• TASK DETAILS: For the records that follow, give the number of lines in which the word "computer" occurs, with nothing added.

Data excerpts
########################################

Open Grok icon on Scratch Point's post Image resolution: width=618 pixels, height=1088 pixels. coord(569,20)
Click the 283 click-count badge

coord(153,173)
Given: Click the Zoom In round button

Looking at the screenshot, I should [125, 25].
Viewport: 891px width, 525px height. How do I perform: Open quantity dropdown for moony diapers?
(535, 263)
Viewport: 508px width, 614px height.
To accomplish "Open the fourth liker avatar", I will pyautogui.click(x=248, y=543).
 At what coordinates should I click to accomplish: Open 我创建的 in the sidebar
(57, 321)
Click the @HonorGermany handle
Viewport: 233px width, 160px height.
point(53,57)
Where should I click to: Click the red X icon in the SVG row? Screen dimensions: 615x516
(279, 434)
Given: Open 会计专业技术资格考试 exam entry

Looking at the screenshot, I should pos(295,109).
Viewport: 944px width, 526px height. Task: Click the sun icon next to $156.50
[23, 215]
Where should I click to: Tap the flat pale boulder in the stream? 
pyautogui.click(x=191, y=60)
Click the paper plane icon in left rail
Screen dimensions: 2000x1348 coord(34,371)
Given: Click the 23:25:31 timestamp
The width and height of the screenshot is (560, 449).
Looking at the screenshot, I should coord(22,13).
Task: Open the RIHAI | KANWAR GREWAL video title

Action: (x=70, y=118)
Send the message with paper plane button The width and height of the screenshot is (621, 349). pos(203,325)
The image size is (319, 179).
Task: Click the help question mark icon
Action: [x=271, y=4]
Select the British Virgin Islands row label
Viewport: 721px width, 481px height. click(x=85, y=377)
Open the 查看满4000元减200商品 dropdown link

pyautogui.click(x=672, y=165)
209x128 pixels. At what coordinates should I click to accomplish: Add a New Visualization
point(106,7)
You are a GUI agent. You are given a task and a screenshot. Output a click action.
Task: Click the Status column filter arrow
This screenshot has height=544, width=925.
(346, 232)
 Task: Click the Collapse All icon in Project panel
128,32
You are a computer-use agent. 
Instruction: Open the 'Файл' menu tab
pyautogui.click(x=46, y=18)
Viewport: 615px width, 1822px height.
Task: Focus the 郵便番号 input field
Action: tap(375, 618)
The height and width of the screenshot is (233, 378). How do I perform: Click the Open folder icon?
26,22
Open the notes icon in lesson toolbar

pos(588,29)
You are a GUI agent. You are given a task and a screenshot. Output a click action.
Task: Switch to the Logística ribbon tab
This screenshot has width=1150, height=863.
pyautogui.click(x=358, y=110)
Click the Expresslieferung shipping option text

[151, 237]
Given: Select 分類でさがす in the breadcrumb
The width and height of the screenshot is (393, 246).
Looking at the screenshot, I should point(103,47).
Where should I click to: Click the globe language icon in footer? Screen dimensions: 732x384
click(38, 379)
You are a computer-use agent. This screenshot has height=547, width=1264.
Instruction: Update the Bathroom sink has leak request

########################################

• FINISHED EXERCISE: 2